» MATERIAL FOR THE TASK:

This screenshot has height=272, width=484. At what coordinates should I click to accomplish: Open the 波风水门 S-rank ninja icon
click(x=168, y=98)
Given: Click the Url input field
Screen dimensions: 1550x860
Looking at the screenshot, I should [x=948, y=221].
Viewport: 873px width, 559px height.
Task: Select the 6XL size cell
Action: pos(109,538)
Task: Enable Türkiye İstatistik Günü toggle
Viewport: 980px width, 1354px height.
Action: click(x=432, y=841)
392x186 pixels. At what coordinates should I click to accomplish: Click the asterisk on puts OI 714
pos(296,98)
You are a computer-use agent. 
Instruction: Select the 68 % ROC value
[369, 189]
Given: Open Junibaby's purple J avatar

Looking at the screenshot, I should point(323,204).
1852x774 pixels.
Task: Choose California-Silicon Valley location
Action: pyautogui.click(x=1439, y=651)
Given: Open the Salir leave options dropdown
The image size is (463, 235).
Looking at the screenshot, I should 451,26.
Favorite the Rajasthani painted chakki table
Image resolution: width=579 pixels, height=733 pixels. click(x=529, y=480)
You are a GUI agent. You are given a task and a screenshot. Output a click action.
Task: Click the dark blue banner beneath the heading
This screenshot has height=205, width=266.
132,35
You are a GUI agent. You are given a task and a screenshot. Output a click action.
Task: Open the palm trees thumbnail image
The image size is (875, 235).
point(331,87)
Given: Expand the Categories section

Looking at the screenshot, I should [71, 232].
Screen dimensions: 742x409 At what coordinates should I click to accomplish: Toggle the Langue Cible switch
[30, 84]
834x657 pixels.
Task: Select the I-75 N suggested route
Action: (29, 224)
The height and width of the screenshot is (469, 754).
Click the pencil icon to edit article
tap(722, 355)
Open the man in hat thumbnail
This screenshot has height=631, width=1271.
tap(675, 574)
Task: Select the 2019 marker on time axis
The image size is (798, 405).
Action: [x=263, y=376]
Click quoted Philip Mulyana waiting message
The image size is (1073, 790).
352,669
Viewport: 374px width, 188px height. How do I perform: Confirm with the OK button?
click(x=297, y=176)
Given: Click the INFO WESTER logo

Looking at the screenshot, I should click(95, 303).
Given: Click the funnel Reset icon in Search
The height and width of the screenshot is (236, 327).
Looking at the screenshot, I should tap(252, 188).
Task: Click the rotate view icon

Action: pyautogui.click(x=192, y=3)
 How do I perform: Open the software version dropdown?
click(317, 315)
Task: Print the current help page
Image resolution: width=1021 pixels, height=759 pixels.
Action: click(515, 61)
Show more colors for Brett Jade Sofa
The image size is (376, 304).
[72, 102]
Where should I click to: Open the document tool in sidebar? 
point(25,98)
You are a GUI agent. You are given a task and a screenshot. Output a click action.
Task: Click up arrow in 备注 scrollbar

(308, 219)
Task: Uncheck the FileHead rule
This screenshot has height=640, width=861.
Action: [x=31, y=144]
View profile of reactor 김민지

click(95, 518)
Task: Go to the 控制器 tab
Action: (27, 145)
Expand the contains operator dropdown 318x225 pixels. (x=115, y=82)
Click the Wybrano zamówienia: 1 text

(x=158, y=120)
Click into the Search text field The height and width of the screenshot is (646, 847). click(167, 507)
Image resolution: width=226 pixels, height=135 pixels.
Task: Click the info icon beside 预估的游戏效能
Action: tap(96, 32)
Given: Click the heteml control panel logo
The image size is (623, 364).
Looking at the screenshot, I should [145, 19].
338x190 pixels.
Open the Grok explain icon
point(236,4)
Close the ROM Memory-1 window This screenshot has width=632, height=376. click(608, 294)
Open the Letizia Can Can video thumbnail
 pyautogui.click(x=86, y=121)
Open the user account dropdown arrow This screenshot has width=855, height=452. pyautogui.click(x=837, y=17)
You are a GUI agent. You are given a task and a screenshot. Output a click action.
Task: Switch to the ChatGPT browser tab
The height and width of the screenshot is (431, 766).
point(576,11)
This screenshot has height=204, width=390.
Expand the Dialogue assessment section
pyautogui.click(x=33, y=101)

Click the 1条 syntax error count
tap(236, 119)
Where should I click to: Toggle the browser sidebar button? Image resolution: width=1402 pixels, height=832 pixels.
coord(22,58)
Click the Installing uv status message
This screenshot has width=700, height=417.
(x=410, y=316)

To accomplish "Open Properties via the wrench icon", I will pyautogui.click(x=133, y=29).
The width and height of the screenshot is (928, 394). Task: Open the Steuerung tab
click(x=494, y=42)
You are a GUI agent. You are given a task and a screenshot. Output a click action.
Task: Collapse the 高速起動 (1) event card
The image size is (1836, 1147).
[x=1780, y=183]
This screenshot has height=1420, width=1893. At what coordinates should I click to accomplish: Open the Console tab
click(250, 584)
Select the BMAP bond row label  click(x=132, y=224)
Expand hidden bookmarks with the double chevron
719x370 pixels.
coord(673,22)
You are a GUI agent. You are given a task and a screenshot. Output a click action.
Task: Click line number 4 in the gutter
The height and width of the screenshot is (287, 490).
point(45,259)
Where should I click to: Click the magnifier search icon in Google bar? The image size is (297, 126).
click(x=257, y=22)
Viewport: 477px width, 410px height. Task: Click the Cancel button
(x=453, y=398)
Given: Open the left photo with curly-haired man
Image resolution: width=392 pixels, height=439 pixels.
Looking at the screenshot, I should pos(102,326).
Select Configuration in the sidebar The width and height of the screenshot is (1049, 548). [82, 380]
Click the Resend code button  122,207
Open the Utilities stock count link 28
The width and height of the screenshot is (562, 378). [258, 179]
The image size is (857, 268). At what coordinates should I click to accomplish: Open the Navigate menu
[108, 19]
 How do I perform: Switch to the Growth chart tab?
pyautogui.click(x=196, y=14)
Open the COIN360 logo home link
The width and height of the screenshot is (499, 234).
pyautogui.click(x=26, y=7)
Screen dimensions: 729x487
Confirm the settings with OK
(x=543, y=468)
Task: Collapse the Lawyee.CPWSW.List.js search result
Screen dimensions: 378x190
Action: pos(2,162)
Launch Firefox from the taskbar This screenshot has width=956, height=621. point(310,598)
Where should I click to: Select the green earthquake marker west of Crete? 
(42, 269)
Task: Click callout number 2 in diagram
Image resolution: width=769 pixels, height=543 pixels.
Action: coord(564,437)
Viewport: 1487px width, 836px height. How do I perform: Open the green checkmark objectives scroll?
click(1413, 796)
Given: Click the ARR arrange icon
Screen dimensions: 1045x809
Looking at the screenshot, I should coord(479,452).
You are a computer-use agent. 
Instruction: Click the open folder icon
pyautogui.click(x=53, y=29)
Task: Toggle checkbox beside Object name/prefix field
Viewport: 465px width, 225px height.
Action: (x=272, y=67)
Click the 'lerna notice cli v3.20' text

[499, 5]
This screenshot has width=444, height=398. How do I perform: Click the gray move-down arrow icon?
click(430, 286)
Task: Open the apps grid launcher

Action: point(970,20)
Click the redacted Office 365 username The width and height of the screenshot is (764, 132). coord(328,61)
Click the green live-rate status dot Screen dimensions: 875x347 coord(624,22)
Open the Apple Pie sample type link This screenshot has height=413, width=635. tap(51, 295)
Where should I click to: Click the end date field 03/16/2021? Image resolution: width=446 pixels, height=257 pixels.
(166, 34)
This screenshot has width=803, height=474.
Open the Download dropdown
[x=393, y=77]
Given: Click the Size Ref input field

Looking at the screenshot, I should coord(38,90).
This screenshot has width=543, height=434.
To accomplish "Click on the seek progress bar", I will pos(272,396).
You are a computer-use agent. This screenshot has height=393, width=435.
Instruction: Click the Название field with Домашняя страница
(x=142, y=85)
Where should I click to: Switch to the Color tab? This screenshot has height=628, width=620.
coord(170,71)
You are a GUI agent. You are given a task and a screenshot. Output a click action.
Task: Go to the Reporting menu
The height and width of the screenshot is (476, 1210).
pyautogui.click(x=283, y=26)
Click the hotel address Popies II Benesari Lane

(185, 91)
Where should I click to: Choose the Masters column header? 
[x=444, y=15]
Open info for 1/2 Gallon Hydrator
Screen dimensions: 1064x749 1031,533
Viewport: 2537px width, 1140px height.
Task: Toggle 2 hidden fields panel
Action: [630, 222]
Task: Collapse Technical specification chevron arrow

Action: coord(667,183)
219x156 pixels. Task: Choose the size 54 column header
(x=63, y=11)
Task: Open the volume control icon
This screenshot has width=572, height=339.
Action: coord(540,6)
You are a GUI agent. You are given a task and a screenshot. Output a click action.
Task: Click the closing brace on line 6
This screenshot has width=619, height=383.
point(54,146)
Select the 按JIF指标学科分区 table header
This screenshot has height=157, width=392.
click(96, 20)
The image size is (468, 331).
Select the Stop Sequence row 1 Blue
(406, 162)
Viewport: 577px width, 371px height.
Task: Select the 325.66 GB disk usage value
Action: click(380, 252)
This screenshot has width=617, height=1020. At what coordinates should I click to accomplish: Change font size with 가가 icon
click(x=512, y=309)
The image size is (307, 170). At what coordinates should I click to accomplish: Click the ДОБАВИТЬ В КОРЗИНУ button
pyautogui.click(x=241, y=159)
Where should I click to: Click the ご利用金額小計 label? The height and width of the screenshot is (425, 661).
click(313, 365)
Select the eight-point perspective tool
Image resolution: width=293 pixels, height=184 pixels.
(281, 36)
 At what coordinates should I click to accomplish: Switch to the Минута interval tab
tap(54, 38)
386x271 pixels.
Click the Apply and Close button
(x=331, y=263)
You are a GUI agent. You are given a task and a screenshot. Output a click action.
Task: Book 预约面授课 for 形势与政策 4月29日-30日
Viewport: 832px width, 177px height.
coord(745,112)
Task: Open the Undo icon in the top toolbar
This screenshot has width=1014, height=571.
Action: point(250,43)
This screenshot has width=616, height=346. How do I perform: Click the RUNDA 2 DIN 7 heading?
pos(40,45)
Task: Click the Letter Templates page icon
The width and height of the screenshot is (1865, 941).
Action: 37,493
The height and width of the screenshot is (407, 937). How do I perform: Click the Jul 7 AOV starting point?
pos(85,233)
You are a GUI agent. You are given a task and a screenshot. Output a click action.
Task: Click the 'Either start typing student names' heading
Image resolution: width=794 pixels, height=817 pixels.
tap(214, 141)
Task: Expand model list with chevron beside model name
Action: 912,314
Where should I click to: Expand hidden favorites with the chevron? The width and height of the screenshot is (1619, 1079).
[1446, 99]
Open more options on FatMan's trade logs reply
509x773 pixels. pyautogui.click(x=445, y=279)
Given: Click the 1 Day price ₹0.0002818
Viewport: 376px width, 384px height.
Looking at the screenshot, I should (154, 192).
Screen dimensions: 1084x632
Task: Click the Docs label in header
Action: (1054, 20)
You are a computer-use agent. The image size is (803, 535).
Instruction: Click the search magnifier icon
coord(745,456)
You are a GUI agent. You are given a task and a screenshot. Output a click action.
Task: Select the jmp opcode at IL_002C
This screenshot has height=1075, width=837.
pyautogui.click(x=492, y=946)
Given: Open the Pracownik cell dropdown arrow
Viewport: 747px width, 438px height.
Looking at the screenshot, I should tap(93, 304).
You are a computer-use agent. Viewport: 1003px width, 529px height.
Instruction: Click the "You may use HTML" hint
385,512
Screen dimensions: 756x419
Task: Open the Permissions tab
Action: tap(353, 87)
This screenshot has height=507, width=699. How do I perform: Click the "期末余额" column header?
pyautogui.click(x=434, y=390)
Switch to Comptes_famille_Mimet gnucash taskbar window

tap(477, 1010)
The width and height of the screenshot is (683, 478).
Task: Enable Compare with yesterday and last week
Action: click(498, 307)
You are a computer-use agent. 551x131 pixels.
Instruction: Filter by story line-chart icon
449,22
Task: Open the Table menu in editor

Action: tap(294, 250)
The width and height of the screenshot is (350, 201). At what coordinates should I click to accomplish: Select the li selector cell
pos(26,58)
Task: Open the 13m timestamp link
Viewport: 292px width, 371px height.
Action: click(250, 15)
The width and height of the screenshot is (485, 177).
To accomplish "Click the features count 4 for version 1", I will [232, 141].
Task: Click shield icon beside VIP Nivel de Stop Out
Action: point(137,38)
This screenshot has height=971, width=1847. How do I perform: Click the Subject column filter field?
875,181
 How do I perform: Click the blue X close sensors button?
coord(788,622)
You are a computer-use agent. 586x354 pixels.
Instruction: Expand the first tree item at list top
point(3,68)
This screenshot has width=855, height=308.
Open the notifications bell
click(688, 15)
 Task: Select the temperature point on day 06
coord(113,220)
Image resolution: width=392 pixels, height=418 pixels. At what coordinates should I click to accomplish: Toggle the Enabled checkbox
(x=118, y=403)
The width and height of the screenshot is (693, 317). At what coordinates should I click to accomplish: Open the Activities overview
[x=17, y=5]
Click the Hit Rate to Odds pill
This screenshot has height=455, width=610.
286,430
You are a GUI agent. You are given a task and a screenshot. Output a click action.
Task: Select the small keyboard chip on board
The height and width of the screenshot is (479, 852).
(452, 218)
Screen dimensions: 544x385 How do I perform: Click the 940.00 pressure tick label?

» TASK OBJECTIVE:
Could you copy out, character for character, everything in the records from the line containing "This screenshot has width=616, height=346." down to the line containing "pos(85,233)", with both of those lines included?

» COMPLETE OUTPUT:
This screenshot has width=616, height=346. How do I perform: Click the RUNDA 2 DIN 7 heading?
pos(40,45)
Task: Click the Letter Templates page icon
The width and height of the screenshot is (1865, 941).
Action: 37,493
The height and width of the screenshot is (407, 937). How do I perform: Click the Jul 7 AOV starting point?
pos(85,233)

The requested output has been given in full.